Rosemary Laurin, another of the founders, said that they would love to see lots of new, fresh ideas that will benefit the community.

“So this is a call out to those with applications to get them in to us,” said Wagemans.

Laurin is happy to provide support and guidance to anyone considering submitting an application.

At least five worthy local causes need to submit applications for the event to proceed.

In just four years 100 Women Who Care About South Dundas has injected $71,900 into various community projects, and they are looking forward to adding to that tally when the 100 Women’s annual event takes place, this year on May 2nd at the Upper Canada Playhouse.

Wagemans is hoping that enough women will become members so that the community benefit will increase substantially.

“We’ve seen North Dundas add 100 events, and the men of South Dundas hold their own 100 men events.
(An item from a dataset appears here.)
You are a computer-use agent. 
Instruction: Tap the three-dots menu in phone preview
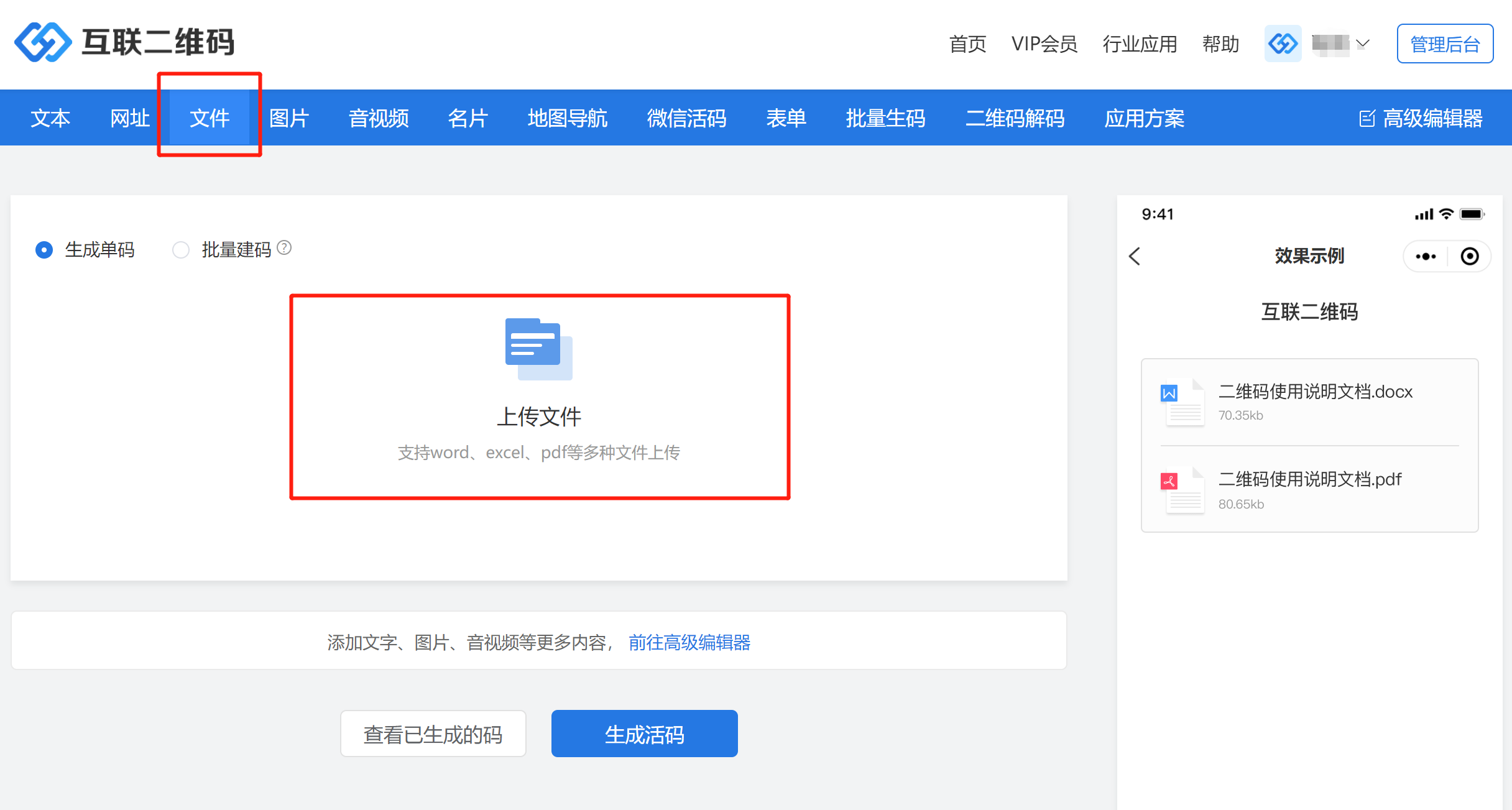click(1426, 256)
They had really good membership numbers, it would be nice if we, the 100 Women of South Dundas as the original local group, could do at least as well as them – if not better,” said Wagemans, offering a bit of a challenge for more women to get involved.

100 Women North Dundas set and achieve a goal of 200 members which translates into $20,000 for that group’s chosen causes. Last year 100 Men Who Care About South Dundas had 152 members in their inaugural year.

“This really is the most attractive way to give back to your community,” said Wagemans. “All it takes is $100 and one hour once a year. For members, there’s no other meetings, no other planning involved. Just show up, socialize, donate and vote.”

“That’s all there is to it,” added Laurin.

Going into the fifth year for 100 Women, Wagemans reflected on the event: “It’s pretty great, all we do is put out a call and all these people step forward to make a difference. It’s all very collegial – it’s really a great sense of community.”

“It shows how much we all really care about each other,” said Laurin. “It’s fun to be in that room on that night to see all the good will.”

Laurin added that one of the best things about the night, is that for anyone who submits an application for a project, gets great exposure for whatever they are trying to accomplish.

There are several examples of projects that did not receive funding, like Iroquois Public School’s community garden. They didn’t win the funds, but through the exposure they received that night they ended up will enough donated materials that they didn’t need any money. The same happened when Morrisburg Public School was unsuccessful in their bid to receive funds for book purchases. They didn’t get the money, but then ended up with boxes and boxes of books being donated.

On top of that, Laurin really likes to see the tangible accomplishments made with money from 100 Women.

The Morrisburg splash pad project received $4,000 to help with its construction.

“It’s really incredible that I can drive by that park anytime and feel really proud of what we accomplished there. It gives you a really good feeling to see it being enjoyed by children now, and for years to come.”